*** Opening of EXTRACTED ENTRIES ***
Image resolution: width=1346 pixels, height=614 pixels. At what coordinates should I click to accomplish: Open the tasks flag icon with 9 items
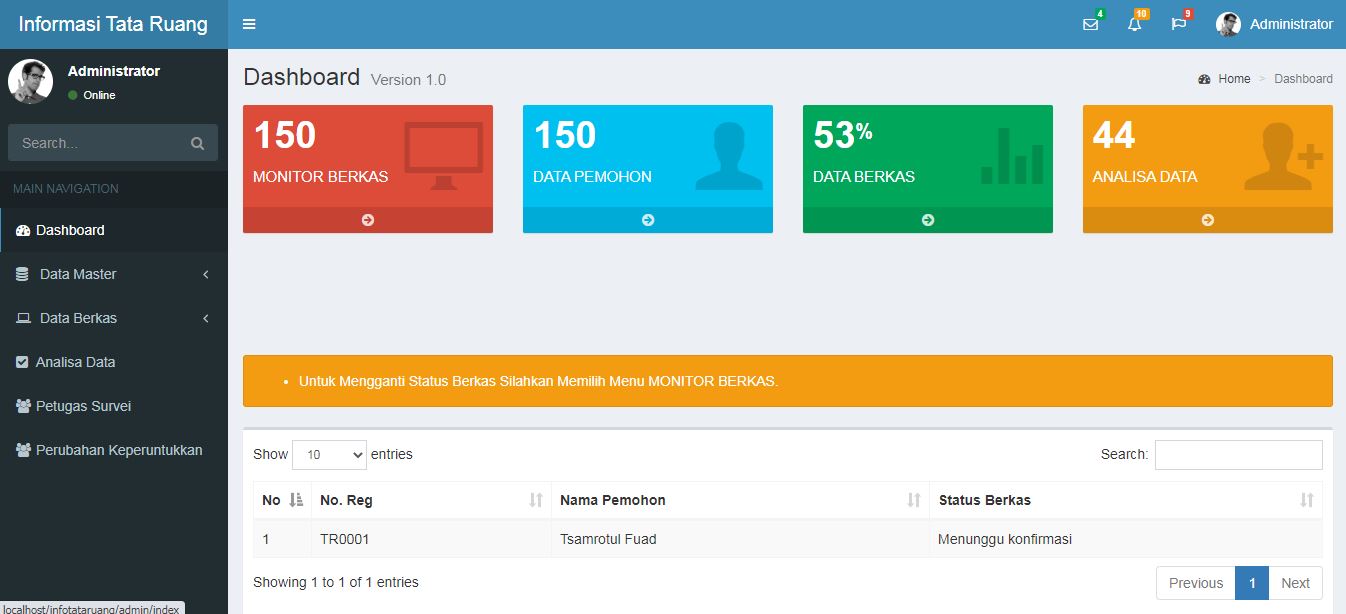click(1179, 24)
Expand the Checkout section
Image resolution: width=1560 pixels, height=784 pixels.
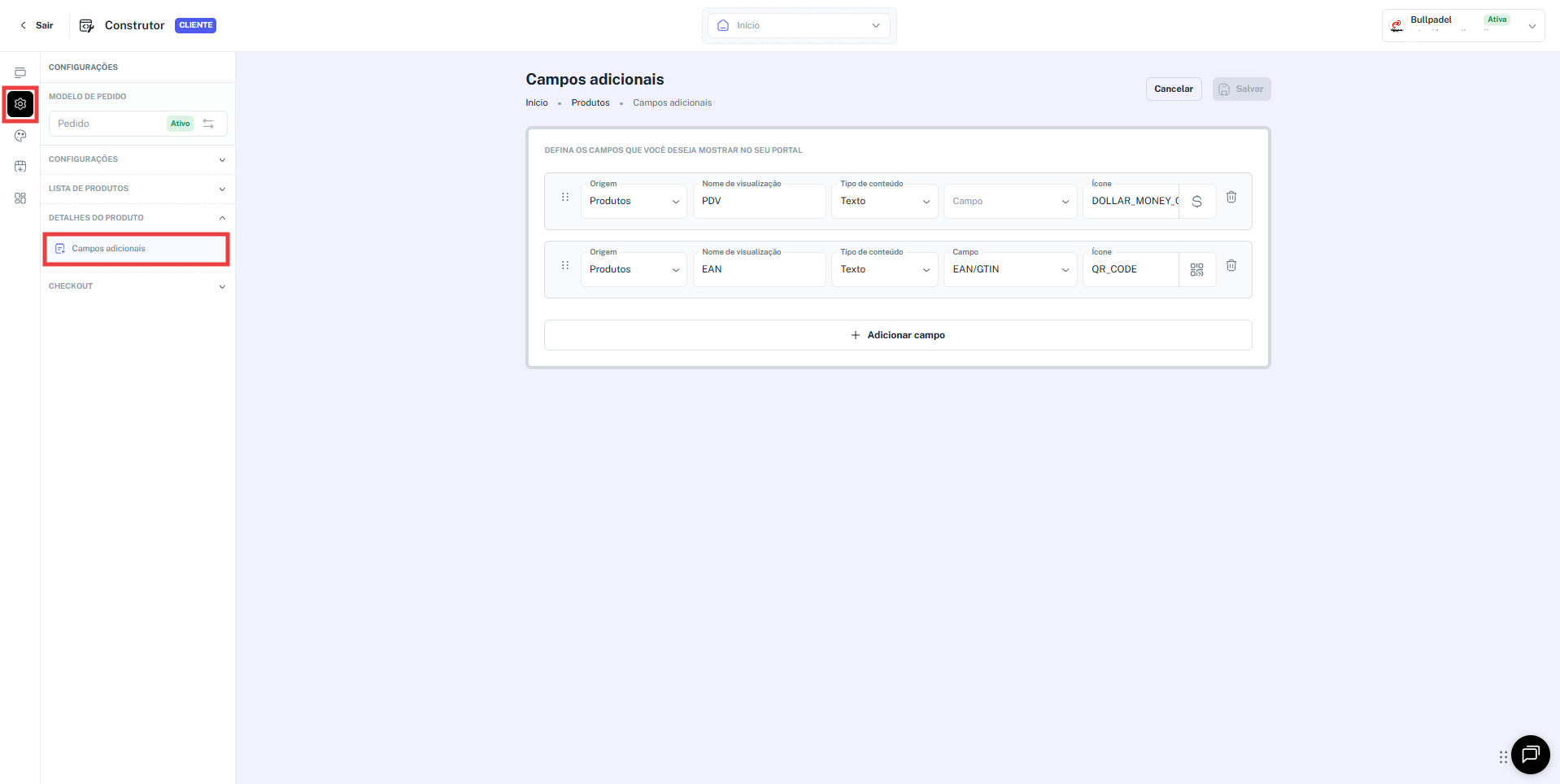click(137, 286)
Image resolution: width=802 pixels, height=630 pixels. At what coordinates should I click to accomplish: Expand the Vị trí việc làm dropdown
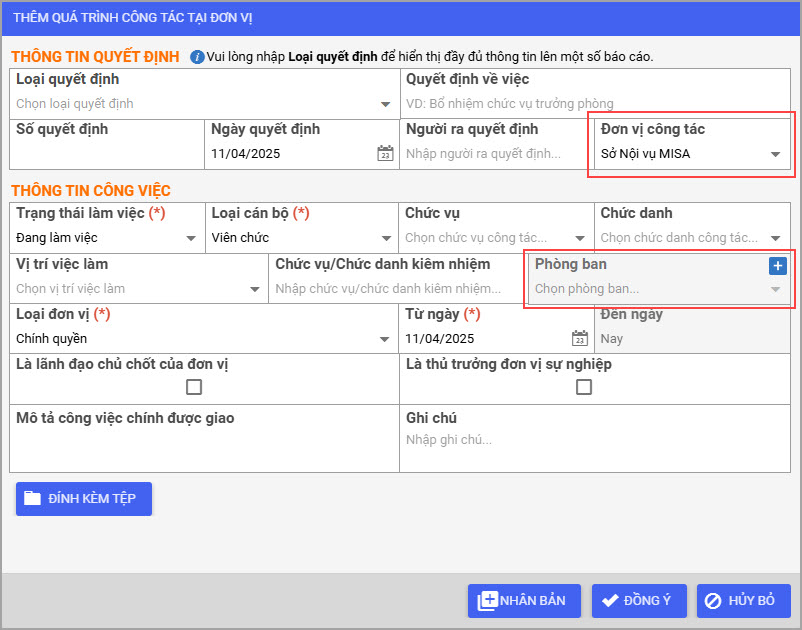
*** Close of EXTRACTED ENTRIES ***
▶ YOUR TASK
Copy the listing exactly. Leave the pictures out.

▶ OUTPUT FOR THIS TASK
Image resolution: width=1346 pixels, height=614 pixels. At what coordinates should I click to accomplish: Open the tasks flag icon with 9 items
click(1179, 24)
Expand the Checkout section
Image resolution: width=1560 pixels, height=784 pixels.
click(137, 286)
Image resolution: width=802 pixels, height=630 pixels. At what coordinates should I click to accomplish: Expand the Vị trí việc làm dropdown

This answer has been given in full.